ACF Fiorentina may feel the winds of history at their heels as they look to beat Rangers FC in a second major European tie to reach the UEFA Cup final on home soil.

Adrian Mutu and Fiorentina coach Cesare Prandelli have reason for optimism
Adrian Mutu and Fiorentina coach Cesare Prandelli have reason for optimism ©Getty Images

ACF Fiorentina may feel the winds of history at their heels as they look to beat Rangers FC in a second major European tie to reach the UEFA Cup final on home soil.

• Fiorentina's Adrian Mutu dismissed the goalless first-leg draw as "a really ugly match", adding: "There was nothing spectacular from either team, but I suppose that was due to the fact so much was at stake. Hopefully when they come to Florence, it will be a completely different type of game. We'll certainly be giving everything to win and we believe we can do it."
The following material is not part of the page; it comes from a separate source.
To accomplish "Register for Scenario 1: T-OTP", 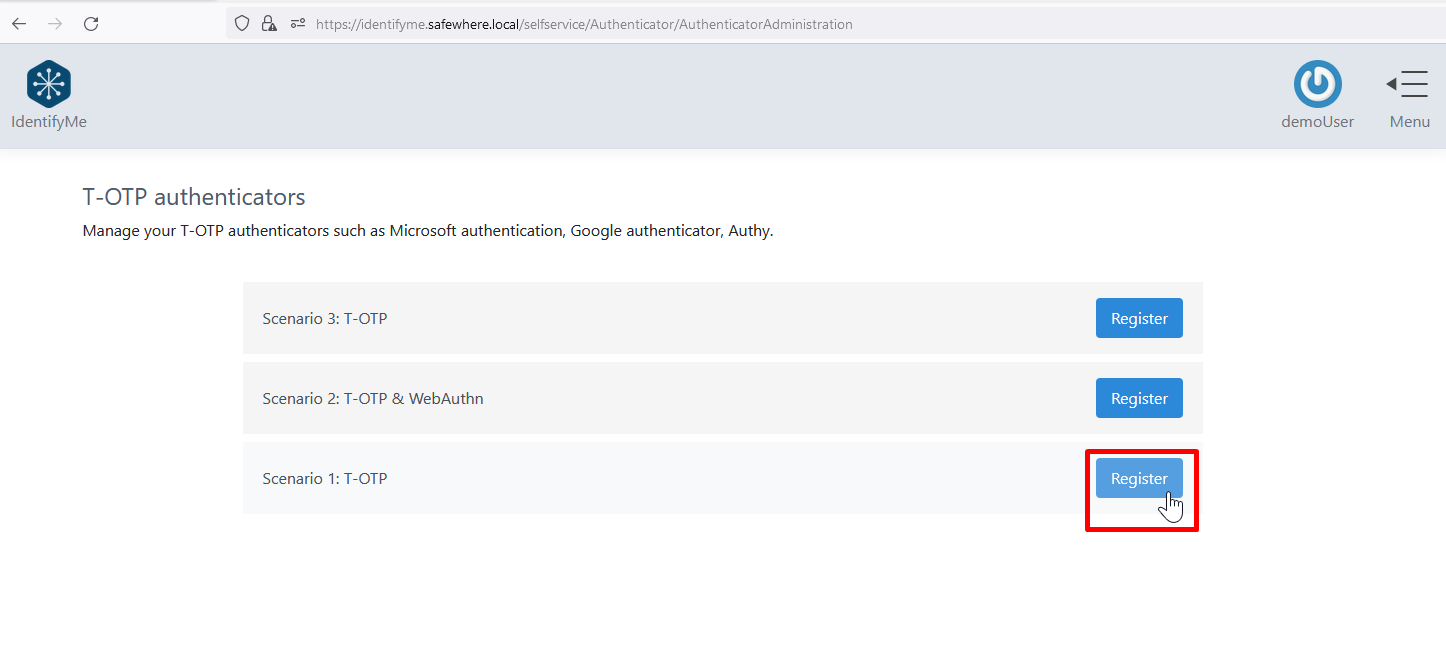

• Rangers have not lost hope, though, with Thomas Buffel telling uefa.com: "We kept a clean sheet and we feel we have a chance over there. They're a top-four Italian club so we are aware of just how difficult it will be, but we've shown this season we can score away from home and they will have to be careful as well."

• The Viola defeated Rangers home and away to claim their only previous European trophy – the 1960/61 UEFA Cup Winners' Cup – and how Cesare Prandelli's side would love to repeat that feat in this semi-final encounter.

• Rangers are determined to reach their first European final in 36 years – especially as it will be played just south of the border in Manchester.

• The teams' only previous meetings prior to this season came in that 1960/61 UEFA Cup Winners' Cup final – the first in that tournament's history and the only one contested over two legs – and it is inevitable memories will be stirred of those games 47 years ago.

• Only ten clubs entered the inaugural UEFA Cup Winners' Cup, and Rangers beat Ferencvárosi TC of Hungary, West Germany's VfL Borussia Mönchengladbach and Wolverhampton Wanderers FC from England to make the final.

• Fiorentina won through by overcoming Switzerland's FC Luzern and NK Dinamo Zagreb, then representing the former Yugoslavia.

• The first leg of the final was held at Ibrox on 17 May 1961 when Fiorentina – coached by Hungarian legend Nándor Hidegkuti – gained a decisive advantage. Luigi Milan scored in the 12th and 88th minutes to leave Scot Symon's side – featuring future Rangers greats Jim Baxter, Eric Caldow, Ian McMillan and Jimmy Millar – with a mountain to climb in Italy.

• Milan struck again 12 minutes into the second leg in Florence ten days later, and although Scott Alexander pulled one back for Rangers on the hour, Swedish forward Kurt Hamrin scored four minutes from time to make it 2-1 to the Viola at the Comunale Stadium – and 4-1 on aggregate.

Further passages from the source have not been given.